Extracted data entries
=== Section Start ===

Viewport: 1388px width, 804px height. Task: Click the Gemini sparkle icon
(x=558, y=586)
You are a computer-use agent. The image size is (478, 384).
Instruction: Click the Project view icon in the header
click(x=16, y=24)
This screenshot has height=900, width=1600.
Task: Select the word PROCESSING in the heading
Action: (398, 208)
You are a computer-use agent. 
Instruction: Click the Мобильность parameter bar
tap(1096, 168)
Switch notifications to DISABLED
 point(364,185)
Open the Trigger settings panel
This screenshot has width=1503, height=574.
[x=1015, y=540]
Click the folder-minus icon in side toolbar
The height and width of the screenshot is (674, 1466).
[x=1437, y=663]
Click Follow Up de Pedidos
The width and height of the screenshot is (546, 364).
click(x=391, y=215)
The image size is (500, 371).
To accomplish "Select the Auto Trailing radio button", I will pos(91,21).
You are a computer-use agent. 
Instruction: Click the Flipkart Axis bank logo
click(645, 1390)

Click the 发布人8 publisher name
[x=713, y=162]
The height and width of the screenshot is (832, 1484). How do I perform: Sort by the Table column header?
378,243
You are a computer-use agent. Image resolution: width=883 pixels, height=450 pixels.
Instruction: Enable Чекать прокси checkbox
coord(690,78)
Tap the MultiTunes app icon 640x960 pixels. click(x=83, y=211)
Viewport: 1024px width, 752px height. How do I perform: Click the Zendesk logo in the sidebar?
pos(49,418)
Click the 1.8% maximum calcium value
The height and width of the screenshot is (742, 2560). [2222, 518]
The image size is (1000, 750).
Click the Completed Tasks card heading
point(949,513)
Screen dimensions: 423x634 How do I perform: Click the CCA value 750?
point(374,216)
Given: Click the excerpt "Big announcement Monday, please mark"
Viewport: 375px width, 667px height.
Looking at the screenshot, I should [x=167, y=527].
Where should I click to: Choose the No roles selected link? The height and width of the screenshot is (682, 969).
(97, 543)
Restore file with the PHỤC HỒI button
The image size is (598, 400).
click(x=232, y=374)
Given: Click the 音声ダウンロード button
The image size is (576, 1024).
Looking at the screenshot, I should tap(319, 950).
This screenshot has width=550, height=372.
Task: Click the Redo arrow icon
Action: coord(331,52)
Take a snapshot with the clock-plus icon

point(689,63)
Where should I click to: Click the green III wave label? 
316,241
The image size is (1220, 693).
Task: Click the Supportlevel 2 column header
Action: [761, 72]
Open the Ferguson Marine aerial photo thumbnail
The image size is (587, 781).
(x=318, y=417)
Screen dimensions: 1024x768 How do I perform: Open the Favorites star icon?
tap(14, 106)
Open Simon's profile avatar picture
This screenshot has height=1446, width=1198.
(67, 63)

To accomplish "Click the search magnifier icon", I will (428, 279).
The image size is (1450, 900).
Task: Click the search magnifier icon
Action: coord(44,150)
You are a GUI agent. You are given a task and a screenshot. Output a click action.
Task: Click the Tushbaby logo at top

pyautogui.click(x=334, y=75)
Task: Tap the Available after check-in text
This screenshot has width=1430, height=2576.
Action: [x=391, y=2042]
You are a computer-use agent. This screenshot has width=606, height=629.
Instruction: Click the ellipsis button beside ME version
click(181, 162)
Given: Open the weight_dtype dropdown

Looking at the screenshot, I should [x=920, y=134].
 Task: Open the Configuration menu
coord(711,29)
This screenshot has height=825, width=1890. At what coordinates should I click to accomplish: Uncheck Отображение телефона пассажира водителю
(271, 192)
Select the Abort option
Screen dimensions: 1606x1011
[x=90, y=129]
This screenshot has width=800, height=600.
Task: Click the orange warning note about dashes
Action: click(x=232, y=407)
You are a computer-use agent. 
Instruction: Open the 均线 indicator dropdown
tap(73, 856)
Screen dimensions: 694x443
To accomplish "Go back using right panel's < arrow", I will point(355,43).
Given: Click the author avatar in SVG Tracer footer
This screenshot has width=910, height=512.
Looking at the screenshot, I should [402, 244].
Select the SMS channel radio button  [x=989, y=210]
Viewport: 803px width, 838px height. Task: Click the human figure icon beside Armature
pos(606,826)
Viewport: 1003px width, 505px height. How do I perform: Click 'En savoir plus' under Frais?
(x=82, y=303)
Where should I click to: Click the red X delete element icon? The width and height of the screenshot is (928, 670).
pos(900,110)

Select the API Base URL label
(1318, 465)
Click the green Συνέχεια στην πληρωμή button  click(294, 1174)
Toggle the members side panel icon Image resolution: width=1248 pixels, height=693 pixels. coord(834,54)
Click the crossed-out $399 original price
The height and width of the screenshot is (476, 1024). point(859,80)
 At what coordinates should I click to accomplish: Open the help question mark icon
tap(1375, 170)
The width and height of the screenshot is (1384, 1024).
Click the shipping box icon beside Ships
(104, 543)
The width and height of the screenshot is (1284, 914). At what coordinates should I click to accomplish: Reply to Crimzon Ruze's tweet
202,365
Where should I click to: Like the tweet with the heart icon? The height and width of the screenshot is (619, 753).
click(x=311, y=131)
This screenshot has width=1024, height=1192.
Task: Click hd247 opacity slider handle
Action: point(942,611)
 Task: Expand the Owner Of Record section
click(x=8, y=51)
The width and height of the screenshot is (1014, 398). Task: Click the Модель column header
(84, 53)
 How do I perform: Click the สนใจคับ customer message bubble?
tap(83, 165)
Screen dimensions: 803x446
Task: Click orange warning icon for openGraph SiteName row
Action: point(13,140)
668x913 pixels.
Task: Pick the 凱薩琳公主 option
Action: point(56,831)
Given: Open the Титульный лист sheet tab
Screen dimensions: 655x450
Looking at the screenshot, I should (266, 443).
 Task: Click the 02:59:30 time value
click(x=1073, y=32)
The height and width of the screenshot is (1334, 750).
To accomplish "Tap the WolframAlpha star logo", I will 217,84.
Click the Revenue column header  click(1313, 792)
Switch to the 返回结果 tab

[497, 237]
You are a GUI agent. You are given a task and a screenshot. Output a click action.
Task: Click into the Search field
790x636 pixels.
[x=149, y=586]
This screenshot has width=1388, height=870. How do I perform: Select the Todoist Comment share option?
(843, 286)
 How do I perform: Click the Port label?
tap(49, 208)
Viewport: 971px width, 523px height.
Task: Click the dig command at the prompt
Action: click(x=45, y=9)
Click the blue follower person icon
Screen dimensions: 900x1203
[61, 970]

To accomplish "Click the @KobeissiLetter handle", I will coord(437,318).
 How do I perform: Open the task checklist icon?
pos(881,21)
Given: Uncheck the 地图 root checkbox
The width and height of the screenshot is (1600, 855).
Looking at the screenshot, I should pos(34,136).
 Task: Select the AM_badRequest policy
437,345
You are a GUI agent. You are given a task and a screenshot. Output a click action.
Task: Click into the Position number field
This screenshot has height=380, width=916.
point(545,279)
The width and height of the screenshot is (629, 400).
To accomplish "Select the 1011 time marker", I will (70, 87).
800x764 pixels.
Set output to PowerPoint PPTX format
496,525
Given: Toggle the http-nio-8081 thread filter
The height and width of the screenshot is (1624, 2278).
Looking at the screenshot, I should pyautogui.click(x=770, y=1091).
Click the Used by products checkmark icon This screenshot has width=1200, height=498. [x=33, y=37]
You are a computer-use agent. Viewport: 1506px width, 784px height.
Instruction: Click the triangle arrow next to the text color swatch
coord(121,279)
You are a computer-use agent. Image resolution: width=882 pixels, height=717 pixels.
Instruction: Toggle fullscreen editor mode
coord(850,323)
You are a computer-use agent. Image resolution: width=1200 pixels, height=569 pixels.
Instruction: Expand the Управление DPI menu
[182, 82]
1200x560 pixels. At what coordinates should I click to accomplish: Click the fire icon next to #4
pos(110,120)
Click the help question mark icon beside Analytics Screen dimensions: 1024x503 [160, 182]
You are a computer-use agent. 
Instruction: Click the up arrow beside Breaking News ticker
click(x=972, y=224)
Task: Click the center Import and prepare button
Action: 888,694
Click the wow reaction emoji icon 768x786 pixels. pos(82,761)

=== Section End ===

WHAT YOU NEED TO DO:
Start at the first line of the entries and stop at the line that contains "Tap the MultiTunes". Repeat every line in that span exactly, and nothing beyond it.

EXERCISE RESULT:
Viewport: 1388px width, 804px height. Task: Click the Gemini sparkle icon
(x=558, y=586)
You are a computer-use agent. The image size is (478, 384).
Instruction: Click the Project view icon in the header
click(x=16, y=24)
This screenshot has height=900, width=1600.
Task: Select the word PROCESSING in the heading
Action: (398, 208)
You are a computer-use agent. 
Instruction: Click the Мобильность parameter bar
tap(1096, 168)
Switch notifications to DISABLED
 point(364,185)
Open the Trigger settings panel
This screenshot has width=1503, height=574.
[x=1015, y=540]
Click the folder-minus icon in side toolbar
The height and width of the screenshot is (674, 1466).
[x=1437, y=663]
Click Follow Up de Pedidos
The width and height of the screenshot is (546, 364).
click(x=391, y=215)
The image size is (500, 371).
To accomplish "Select the Auto Trailing radio button", I will pos(91,21).
You are a computer-use agent. 
Instruction: Click the Flipkart Axis bank logo
click(645, 1390)

Click the 发布人8 publisher name
[x=713, y=162]
The height and width of the screenshot is (832, 1484). How do I perform: Sort by the Table column header?
378,243
You are a computer-use agent. Image resolution: width=883 pixels, height=450 pixels.
Instruction: Enable Чекать прокси checkbox
coord(690,78)
Tap the MultiTunes app icon 640x960 pixels. click(x=83, y=211)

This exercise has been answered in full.